Rechtbank Noord-Nederland, 21-02-2019, ECLI:NL:RBNNE:2019:603, AWB - 17 _ 3726
Rechtbank Noord-Nederland, 21-02-2019, ECLI:NL:RBNNE:2019:603, AWB - 17 _ 3726
Gegevens
- Instantie
- Rechtbank Noord-Nederland
- Datum uitspraak
- 21 februari 2019
- Datum publicatie
- 26 februari 2019
- ECLI
- ECLI:NL:RBNNE:2019:603
- Zaaknummer
- AWB - 17 _ 3726
Inhoudsindicatie
Inkomstenbelasting. Aanmerkelijk belang. Structuur om heffing over inkomen uit aanmerkelijk belang als gevolg van fictieve vervreemding bij overlijden uit te stellen. Fraus legis.
[X] overlijdt in 2016. Tot zijn nalatenschap behoren aandelenbelangen in twee vennootschappen [A] BV en [B] NV waarvan de bezittingen geheel uit beleggingen bestonden.
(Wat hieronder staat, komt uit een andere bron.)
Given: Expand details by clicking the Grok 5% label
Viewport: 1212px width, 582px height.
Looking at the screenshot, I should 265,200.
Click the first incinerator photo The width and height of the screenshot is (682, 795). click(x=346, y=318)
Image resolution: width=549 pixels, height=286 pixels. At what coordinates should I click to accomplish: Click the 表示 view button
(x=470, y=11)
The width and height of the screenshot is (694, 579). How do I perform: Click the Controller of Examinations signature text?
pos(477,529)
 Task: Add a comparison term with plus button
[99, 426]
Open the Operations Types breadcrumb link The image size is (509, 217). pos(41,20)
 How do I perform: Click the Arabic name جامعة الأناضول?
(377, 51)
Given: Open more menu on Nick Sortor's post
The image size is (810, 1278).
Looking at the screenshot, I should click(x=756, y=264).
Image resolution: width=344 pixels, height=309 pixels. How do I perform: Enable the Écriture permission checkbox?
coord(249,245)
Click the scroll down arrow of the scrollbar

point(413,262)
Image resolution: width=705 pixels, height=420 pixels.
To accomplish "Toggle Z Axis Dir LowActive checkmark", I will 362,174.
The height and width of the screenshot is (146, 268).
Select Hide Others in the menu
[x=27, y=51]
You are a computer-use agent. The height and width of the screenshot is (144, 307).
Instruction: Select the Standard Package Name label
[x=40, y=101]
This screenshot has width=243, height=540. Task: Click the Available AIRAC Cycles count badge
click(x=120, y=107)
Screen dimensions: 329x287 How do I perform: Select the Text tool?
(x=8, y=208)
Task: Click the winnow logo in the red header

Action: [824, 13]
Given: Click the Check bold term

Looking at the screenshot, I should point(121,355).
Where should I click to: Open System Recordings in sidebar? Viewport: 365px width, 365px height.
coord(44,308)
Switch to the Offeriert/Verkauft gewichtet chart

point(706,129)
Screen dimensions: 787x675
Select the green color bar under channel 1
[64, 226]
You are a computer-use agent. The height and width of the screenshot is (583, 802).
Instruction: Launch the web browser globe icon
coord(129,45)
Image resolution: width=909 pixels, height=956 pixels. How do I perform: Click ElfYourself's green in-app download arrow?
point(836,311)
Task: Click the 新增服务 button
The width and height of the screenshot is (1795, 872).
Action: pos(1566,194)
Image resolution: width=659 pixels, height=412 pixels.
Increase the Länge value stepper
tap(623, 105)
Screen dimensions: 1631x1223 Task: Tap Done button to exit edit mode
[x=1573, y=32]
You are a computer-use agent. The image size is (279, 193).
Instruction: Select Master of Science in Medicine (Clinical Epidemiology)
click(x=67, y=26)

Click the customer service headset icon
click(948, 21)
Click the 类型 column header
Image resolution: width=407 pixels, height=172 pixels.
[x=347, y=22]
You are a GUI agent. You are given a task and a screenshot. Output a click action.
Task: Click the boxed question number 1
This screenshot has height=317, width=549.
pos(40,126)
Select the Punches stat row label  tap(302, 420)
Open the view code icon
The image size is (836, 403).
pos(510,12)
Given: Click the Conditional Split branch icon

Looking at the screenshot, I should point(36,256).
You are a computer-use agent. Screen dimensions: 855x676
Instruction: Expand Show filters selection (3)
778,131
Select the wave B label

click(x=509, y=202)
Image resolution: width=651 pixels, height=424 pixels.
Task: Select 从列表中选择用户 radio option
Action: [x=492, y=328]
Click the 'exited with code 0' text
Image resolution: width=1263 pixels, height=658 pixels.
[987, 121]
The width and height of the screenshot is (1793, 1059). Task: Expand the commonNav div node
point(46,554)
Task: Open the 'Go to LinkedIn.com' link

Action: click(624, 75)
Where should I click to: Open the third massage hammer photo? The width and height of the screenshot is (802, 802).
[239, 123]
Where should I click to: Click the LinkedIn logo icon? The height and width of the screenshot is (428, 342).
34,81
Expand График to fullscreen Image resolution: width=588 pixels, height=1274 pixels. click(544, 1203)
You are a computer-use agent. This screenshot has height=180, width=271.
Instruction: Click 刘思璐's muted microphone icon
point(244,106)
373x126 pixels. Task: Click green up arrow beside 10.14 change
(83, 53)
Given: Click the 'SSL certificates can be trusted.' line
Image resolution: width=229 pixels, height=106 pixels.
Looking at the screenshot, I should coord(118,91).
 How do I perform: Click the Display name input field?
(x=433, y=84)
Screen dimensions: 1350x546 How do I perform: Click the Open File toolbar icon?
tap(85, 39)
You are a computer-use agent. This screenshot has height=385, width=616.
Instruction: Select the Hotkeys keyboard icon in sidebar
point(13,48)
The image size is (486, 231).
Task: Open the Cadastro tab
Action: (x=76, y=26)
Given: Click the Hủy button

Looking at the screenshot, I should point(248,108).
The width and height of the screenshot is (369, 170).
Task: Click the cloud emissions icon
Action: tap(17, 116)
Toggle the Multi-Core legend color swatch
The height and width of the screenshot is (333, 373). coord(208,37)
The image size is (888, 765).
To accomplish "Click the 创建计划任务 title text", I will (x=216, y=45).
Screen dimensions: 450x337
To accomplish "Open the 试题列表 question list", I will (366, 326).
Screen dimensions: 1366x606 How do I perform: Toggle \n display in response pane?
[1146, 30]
Deze aandelenbelangen zijn krachtens vererving geheel overgegaan naar eiseres, de echtgenote van [X]. (De erven) [X] moet(en) vervreemdingsvoordelen uit hoofde van de fictieve vervreemdingen van de aandelenbelangen in [A] en [B] tot het inkomen uit aanmerkelijk belang rekenen. Eind december 2016 hebben zowel [A] BV als [B] NV nieuwe aandelen uitgegeven aan eiseres. Deze nieuw uitgegeven aandelen zijn van een andere soort dan de al bestaande aandelen van respectievelijk [A] BV en [B] NV . Na uitgifte van deze nieuwe aandelen heeft eiseres haar bestaande aandelen in [A] BV en [B] NV verkocht aan een nieuw opgerichte stichting (de Stichting). Eiseres claimt in haar aangifte IB/PVV 2016 een verlies uit aanmerkelijk belang in verband met de verkoop van de oude aandelen in [A] BV en [B] NV aan de Stichting. Dit verlies zet eiseres af tegen het inkomen uit aanmerkelijk belang van (de erven) [X] dat op grond van de partnerregeling van artikel 2.17 van de Wet IB 2001 aan eiseres is toegerekend. De rechtbank is van oordeel dat eiseres niet over de vermogensbestanddelen van de Stichting kan beschikken als ware het haar eigen vermogen en het vermogen van de Stichting geen afgezonderd particulier vermogen vormt in de zin van artikel 2.14a van de Wet IB 2001. Er is derhalve ook voor de toepassing van de Wet IB 2001 sprake van een vervreemding van de aandelen aan de Stichting. Tevens is de rechtbank van oordeel dat op grond van de relevante wettelijke bepalingen van de Wet IB 2001 eiseres een verlies uit aanmerkelijk belang in aanmerking kan nemen met betrekking tot de vervreemding van de aandelen aan de Stichting. De rechtbank is echter van oordeel dat er sprake is van fraus legis; het samenstel van rechtshandelingen dat eind 2016 heeft plaatsgevonden, is louter gericht op het voorkomen en uitstellen van de (directe) heffing over het inkomen uit aanmerkelijk belang. De rechtbank acht het niet toelaatbaar dat dit samenstel van rechtshandelingen wordt aanvaard, nu dit ertoe leidt dat een aanmerkelijk belanghouder naar willekeur een in economische zin niet geleden verlies uit aanmerkelijk belang kan creëren en zodoende de (directe) heffing van inkomstenbelasting geheel of gedeeltelijk zou kunnen verijdelen dan wel (onbeperkt) zou kunnen uitstellen.
Uitspraak
Zittingsplaats Groningen
Bestuursrecht
zaaknummer: LEE 17/3726
uitspraak van de meervoudige belastingkamer van 21 februari 2019 in de zaak tussen
(gemachtigde: mr. C.A. Goosen),
en
(gemachtigde: [naam] ).
Procesverloop
Verweerder heeft voor het jaar 2016 met dagtekening 1 september 2017 aan eiseres een aanslag opgelegd in de inkomstenbelasting en premie volksverzekeringen (IB/PVV) berekend naar een belastbaar inkomen uit werk en woning van € 80.919, een belastbaar inkomen uit aanmerkelijk belang van € 70.288.226 en een belastbaar inkomen uit sparen en beleggen van € 44.701. Tegelijk met dit besluit heeft verweerder bij beschikking een bedrag van € 200.443 aan belastingrente in rekening gebracht.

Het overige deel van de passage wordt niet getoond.